The diversification from music promotion into web and graphic design was a natural progression, says McSweeney.

“We found that when we were booking artists, our clients were also looking for people to make posters or a website for their acts.

“If we invite a band over to play, we can offer to do their website and album design.

“We’re like a one-stop shop and the bigger brands love that because we’re a small company. There’s only three of us so we’re a port of call for all the web stuff, graphic design and events.

“Instead of having to deal with three separate agencies, you’re dealing with one and that has been our calling card for the last few years and has worked out really well.”

Choice Cuts is currently working with beer company Beck’s on a collaboration that sees it organise events that align the brand with their target market.


Target audience
"We're working on the Rhythm series with Beck's which features 10 shows throughout the year. We're hoping to align Beck's with their target audience, which is interested in a more niche type of music compared to other brands like Heineken, that go for a more general sweep of the market."

The series will feature acts such as Danny Brown, Hot 8 Brass Band, Hypnotic Brass Ensemble, Azymuth, Ultramagnetic MCs, Lee Fields among others.

Since last January, Choice Cuts have taken on the programming and creative direction of the Sugar Club on Dublin's Leeson Street. "It hasn't been performing as well as it should have been for the last few years.

“We’re trying to bring the Sugar Club back to a more niche audience that will attract jazz, hip hop, funk and reggae music fans, which has traditionally been our audience at Choice Cuts,” says McSweeney.

“Whenever we have done shows in there, they have always done well so we’re trying to turn the venue around so that it’s known in Dublin and Ireland as the go-to place for those genres of music.”

He says he’s noticed a gap in the market for a new type of music venue that will appeal to a more discerning punter. “We like to go a bit more left of centre when looking for acts [at Sugar Club]. There’s a lack of good music venues in town. People are fed up of going into Camden Street and falling out of a place at two in the morning,” he says.

McSweeney says they aim to attract to the venue those in their mid-20s to late 30, though they have plans for some midweek nights for students in the future.

They plan to close the venue in autumn for a refit. “We’re going to do up the smoking area, make small structural changes so the flow of people around the venue is better, add more seating and make the stage retractable so we can move it back when the act is over so more people can get on the dance floor,” he says.


Craft beers
McSweeney says the practice of people going out to see DJs performing has been lost in the past few years. "What we're trying to do with the club is bring night life back to being about the DJ and the dance floor.
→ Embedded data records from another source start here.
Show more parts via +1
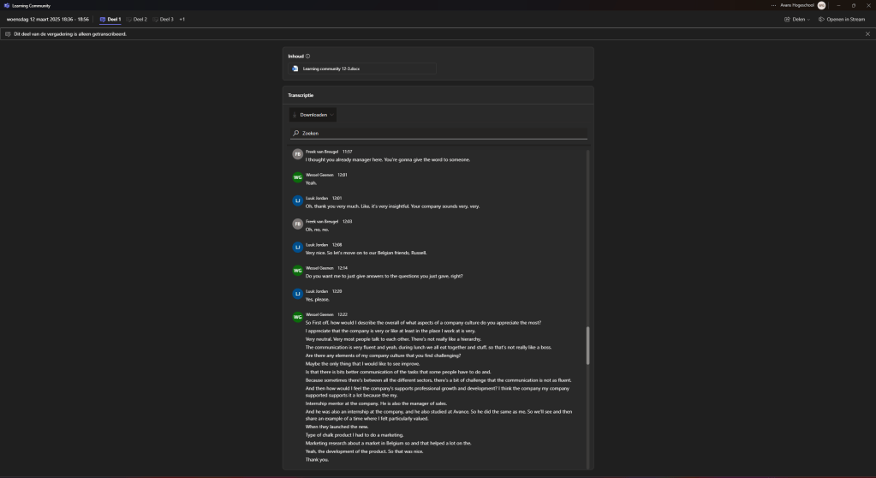 (x=182, y=19)
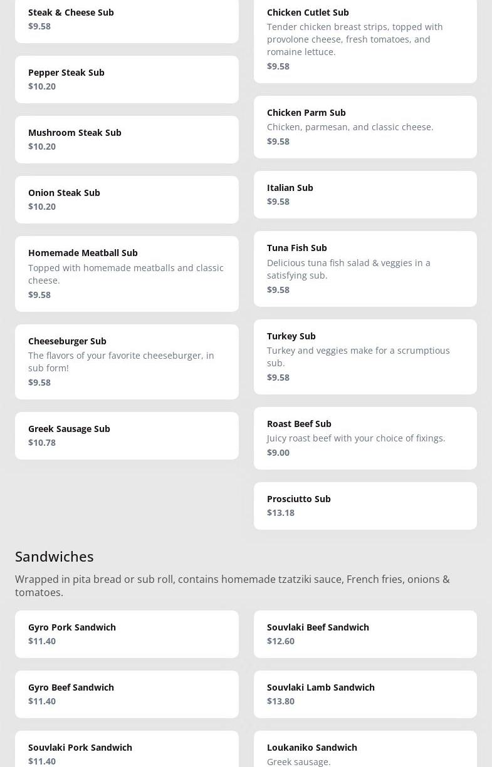
Task: Open the Souvlaki Pork Sandwich card
Action: point(127,751)
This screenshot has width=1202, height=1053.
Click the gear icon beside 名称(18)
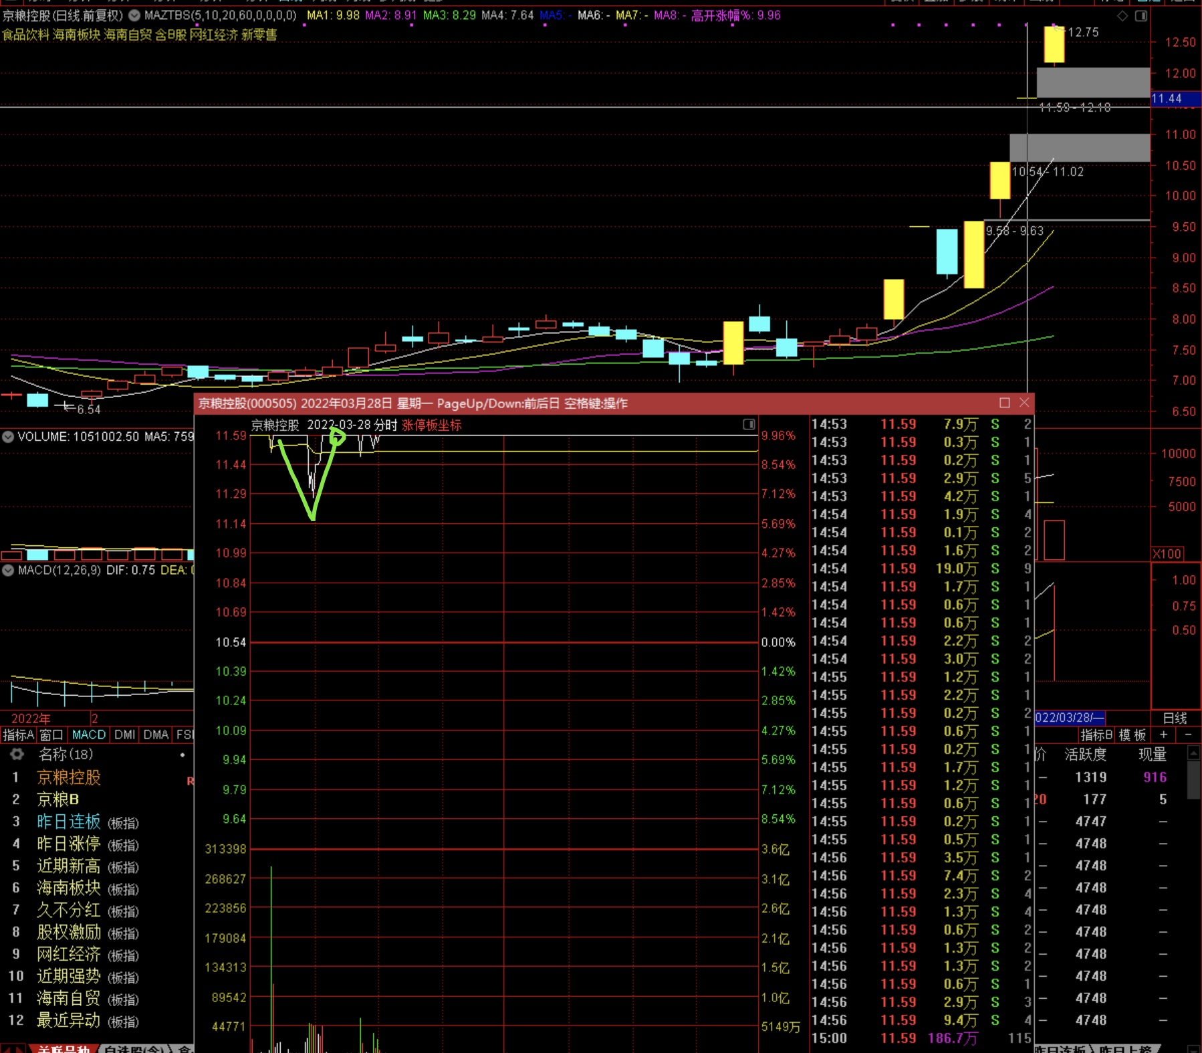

We want to reposition the venue as a great place to see live music and a great place to find out about music and to dance to it too," he says.

They have partnered with Beck’s to stock some of their beers and have plans also to stock craft beers.

McSweeney says plans for the future include getting the Sugar Club up and running, opening a pub and developing the Choice Cuts website, which sells T-shirts and posters through its online shop.